Three Chimneys presents Good News Friday: Breaking the Advertising Mold - Horse Racing News | Paulick Report

Three Chimneys presents Good News Friday: Breaking the Advertising Mold

What would horse racing in the United States become if some 22 percent of the population placed a bet each year? In a world with increasingly diverse entertainment and gaming options and the sport's fan base shrinking by 4 percent annually (according to the 2011 McKinsey Report), the Jockey Club and American racetracks are struggling to advertise the sport in a way that will stop the bleeding.

Perhaps there are ideas to be found abroad.  For at least one European company, advertising has helped to grow the wagering customer base to 22 percent of its home country's population.

ATG, also known as the Swedish Horse Racing Totalisator Board, was established by the state in 1974 to ensure racing's continued success in Sweden. It is owned by the Swedish Trotting Association and the Swedish Jockey Club, two groups that regulate harness and Thoroughbred racing on contract for the Swedish government.

ATG is one of the top betting entities in its home country, where it has made a variety of jackpot-style wagers popular with newcomers and regular horseplayers. The most popular wagers are the V75 and V86, which require bettors to choose the winners of seven (or eight, respectively) races across several tracks throughout Sweden at a minimum bet of 10 cents. Consolation pay-outs are awarded to those with five (or six, for the V86 wager) winners from a pool that regularly tops $4 million. Automated fast bet options are available for those who haven't yet learned to handicap.

In 2006, ATG decided to overhaul its marketing of the V75 and V86 wagers, with impressive results. Together with advertising agency Åkestam.Holst, the betting company sought to draw in non-race fans with a series of high-budget ads that appeared regularly on the country's main commercial television station.

“When we started to work with ATG in 2006, the communication and advertising was scattered, rational and sales focused, and had little self-confidence,” said Jesper Holst, owner/co-founder of Åkestam.Holst advertising agency. “We needed to concentrate and build some pride into the brand.”

The resulting campaign stamps the company with a dramatic flair that stands out in the world of horse racing advertisements.

Some ads focus on the horse itself, mostly independent of a racetrack or even tack (see 32 Million Years in the Making and Join the Game). Many of the horses don't appear to be typical Thoroughbreds or Standardbreds, with fashionable Palominos or heavier-looking Freisan types holding down central roles.

Other ads throw the viewer into the path of galloping horses unexpectedly, with an eventual tie-back to racing (at home or at the gym).

The most popular of the horse-centric advertisements is undoubtedly 'Statues,' in which horse sculptures burst to life and gallop through the streets.

“This commercial is celebrating the strength and spirit of Swedish horse racing, and the enormous amount of power that horses possess,” said Holst.

The 45-second spot, which was shot in Madrid and London, took 14 days.
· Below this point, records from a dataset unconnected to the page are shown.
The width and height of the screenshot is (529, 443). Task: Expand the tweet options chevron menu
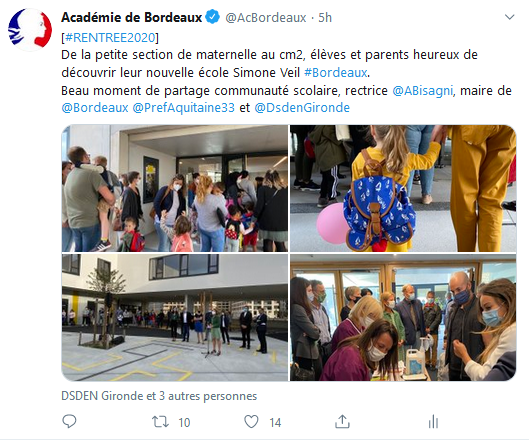coord(509,17)
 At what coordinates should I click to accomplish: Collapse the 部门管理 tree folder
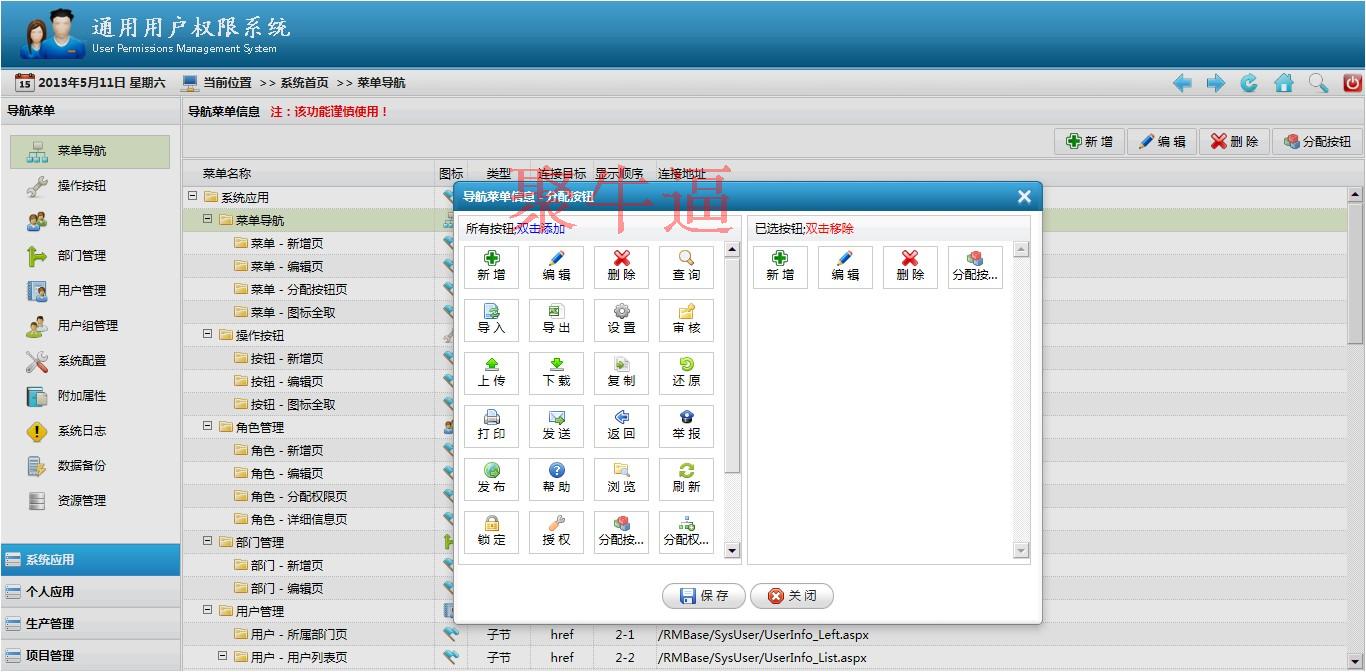(x=208, y=542)
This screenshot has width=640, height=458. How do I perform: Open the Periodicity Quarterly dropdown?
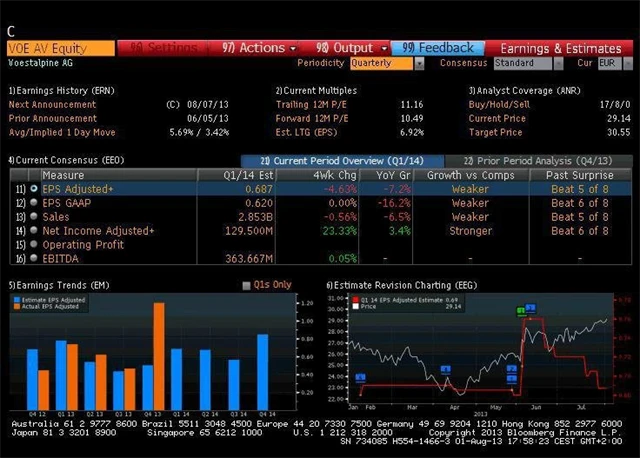[x=387, y=63]
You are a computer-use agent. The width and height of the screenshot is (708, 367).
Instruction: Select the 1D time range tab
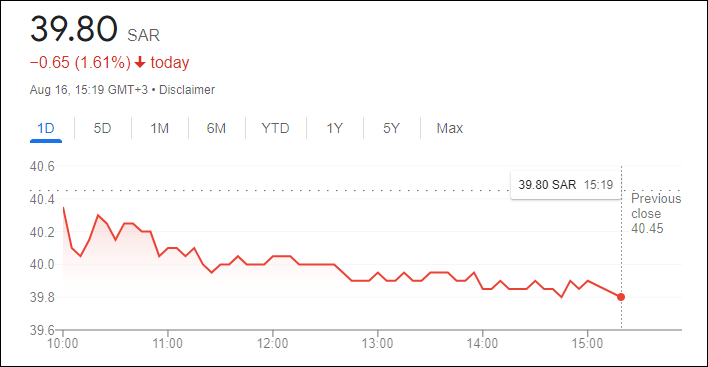coord(46,129)
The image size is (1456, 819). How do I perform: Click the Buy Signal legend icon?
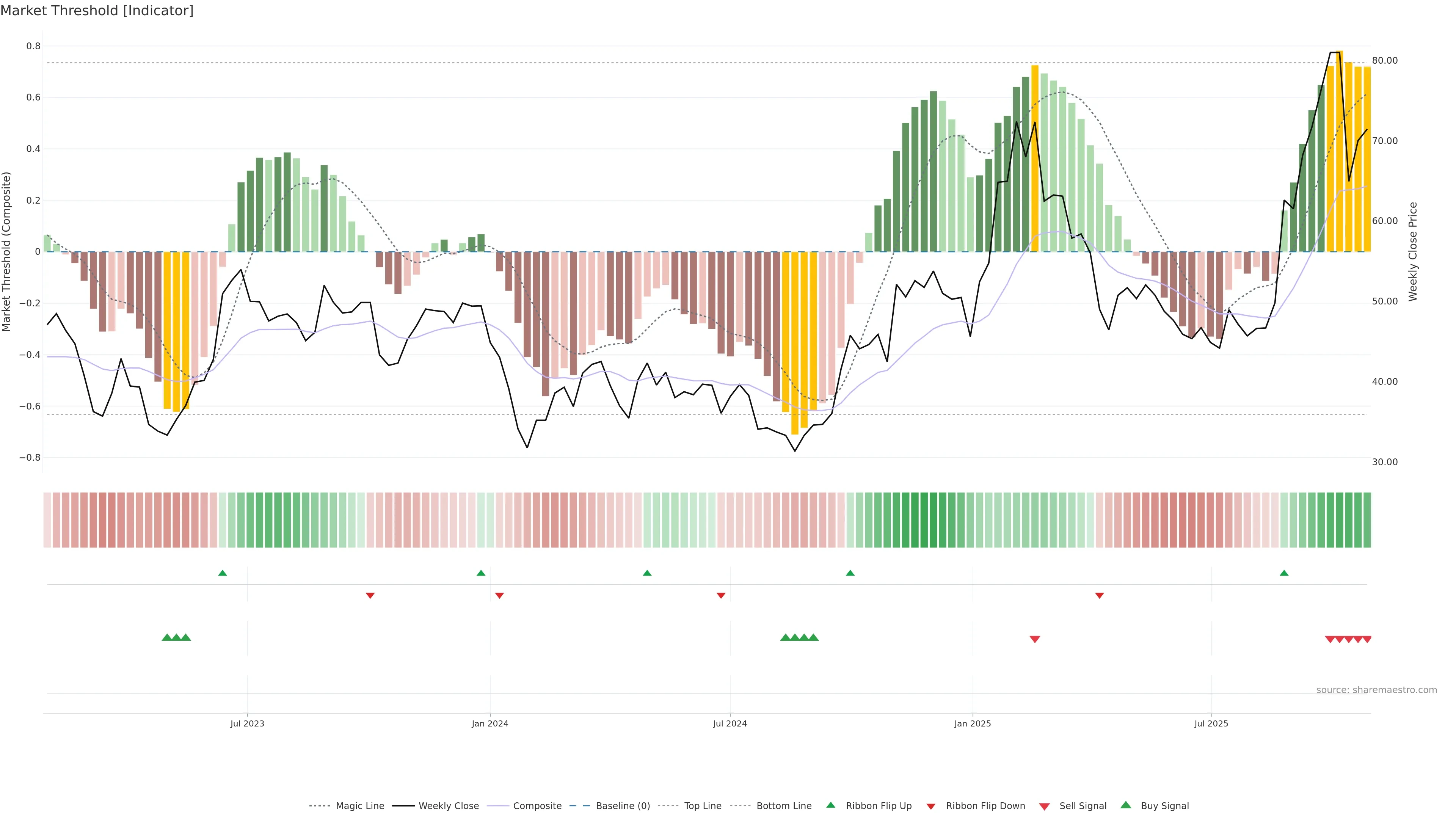click(1126, 805)
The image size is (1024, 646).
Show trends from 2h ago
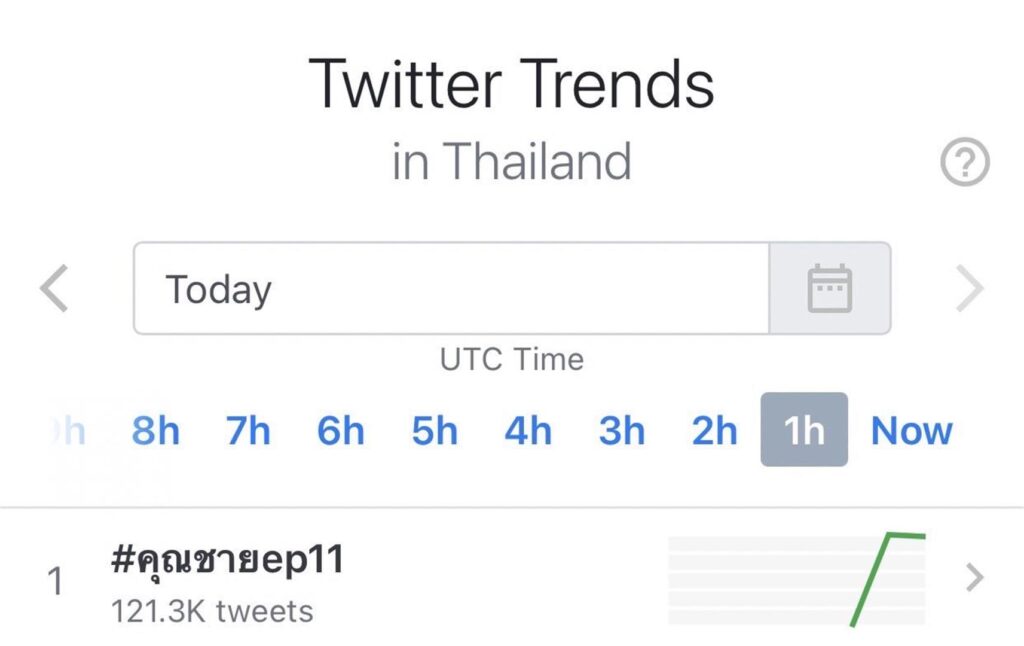tap(715, 431)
The crew captured 420 hours of film after three weeks of training by the equine actors. Lifelike equine robots were created for some scenes judged too risky for horses, such as the six-story jump as horses burst from two statues to street level. Holst estimated that it took three months to complete the ad, which cost between $400,000 and $500,000.
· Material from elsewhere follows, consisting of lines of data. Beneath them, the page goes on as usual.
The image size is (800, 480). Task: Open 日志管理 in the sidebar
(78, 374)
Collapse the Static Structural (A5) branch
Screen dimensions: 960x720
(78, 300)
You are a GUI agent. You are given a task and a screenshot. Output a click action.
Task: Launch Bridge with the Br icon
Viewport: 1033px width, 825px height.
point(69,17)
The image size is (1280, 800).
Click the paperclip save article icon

“When the idea first was presented to us, the concept was very clear,” said Kent Ohlander, marketing director for ATG at the time of filming. “The transition from the dead to the living is very symbolic.”

Most commercials promote harness racing, which comprises over 90 percent of the horse gaming business in Sweden.

Holst reported that both the horse-centric and spectator-centric ads worked, but the horse-focused commercials produced the bigger uptick in business.

“We didn't focus too much on the specifics and details of how the actual game works, but rather trying to communicate on a more general level what might be interesting for more people,” he said. “Everyone can recognize the majesty of horses and also the thrill of watching something exciting.”

The campaign has seen a surge of new business in the past seven years, particularly for ATG's simpler betting options like the jackpot wagers, indicating that newcomers have been testing out the product. A staggering two million Swedes out of a population of 9 million now place a bet with ATG at least once per year.

As for the future, Holst believes ATG's advertising momentum is helping the company remain competitive. Thanks to the growth of internet betting, ATG's stronghold on the Swedish betting market has been tested, but it is standing its ground. After several record sales years which followed the new ads, the company saw a shift in business similar to American racetracks: betting in person (at ATG's brick-and-mortar shops) dropped 6 percent, offset by a 5 percent rise in online bets.

In the meantime, the ads helping manage the shift in business by doing exactly what ATG engineered them to do: they're getting the wagering product noticed.

“We have had several companies around the world wanting to buy in and use the ads locally,” said Holst. “All campaigns brought a lot of positive attention and feedback from both the racing/trotting community and racing/trotting fans. It made them proud.”